What you should do: Rewrite the listing from the line with "This screenshot has width=1220, height=2576." up to and including the last line of the listing, replacing "Describe" with "Explain" and leaving everything else unchanged.

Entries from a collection

+++

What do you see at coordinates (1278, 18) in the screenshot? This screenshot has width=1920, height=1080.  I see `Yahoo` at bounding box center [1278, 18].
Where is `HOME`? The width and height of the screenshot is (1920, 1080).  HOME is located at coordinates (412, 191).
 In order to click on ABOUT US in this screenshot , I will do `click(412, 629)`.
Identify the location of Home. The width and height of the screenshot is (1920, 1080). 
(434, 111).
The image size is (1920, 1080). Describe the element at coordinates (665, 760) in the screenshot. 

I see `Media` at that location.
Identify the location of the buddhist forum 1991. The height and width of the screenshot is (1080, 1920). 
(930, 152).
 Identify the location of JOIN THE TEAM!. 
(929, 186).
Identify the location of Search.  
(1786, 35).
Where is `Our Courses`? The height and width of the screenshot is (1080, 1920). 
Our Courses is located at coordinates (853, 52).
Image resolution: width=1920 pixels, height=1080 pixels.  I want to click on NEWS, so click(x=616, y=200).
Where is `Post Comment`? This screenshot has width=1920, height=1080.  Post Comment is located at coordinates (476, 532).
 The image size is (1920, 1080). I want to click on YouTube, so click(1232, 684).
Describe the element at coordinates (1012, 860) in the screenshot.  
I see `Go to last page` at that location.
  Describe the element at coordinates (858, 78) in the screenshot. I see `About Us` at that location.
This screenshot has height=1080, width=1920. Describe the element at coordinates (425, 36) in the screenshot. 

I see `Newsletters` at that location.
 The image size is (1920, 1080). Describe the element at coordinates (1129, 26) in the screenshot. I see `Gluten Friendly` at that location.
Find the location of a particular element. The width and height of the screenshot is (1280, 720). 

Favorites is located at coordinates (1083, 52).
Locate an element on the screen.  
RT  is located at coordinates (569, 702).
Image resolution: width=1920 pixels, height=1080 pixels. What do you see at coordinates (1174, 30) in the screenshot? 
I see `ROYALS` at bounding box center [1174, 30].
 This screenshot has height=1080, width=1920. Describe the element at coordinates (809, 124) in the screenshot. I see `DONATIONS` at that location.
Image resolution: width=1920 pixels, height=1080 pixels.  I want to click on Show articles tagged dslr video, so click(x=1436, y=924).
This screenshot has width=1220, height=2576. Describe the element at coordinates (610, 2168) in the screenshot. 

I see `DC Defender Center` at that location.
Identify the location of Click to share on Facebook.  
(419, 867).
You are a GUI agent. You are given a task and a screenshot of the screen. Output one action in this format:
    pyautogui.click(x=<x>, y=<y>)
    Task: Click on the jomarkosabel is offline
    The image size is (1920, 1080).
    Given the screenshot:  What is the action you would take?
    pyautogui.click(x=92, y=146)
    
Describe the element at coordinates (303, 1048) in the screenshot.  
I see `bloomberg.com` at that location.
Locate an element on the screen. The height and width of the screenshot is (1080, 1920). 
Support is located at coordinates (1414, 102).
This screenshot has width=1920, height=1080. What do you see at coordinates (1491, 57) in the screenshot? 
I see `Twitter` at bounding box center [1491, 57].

+++

Completed task:
This screenshot has width=1220, height=2576. Explain the element at coordinates (610, 2168) in the screenshot. 

I see `DC Defender Center` at that location.
Identify the location of Click to share on Facebook.  
(419, 867).
You are a GUI agent. You are given a task and a screenshot of the screen. Output one action in this format:
    pyautogui.click(x=<x>, y=<y>)
    Task: Click on the jomarkosabel is offline
    The image size is (1920, 1080).
    Given the screenshot:  What is the action you would take?
    pyautogui.click(x=92, y=146)
    
Explain the element at coordinates (303, 1048) in the screenshot.  
I see `bloomberg.com` at that location.
Locate an element on the screen. The height and width of the screenshot is (1080, 1920). 
Support is located at coordinates (1414, 102).
This screenshot has width=1920, height=1080. What do you see at coordinates (1491, 57) in the screenshot? 
I see `Twitter` at bounding box center [1491, 57].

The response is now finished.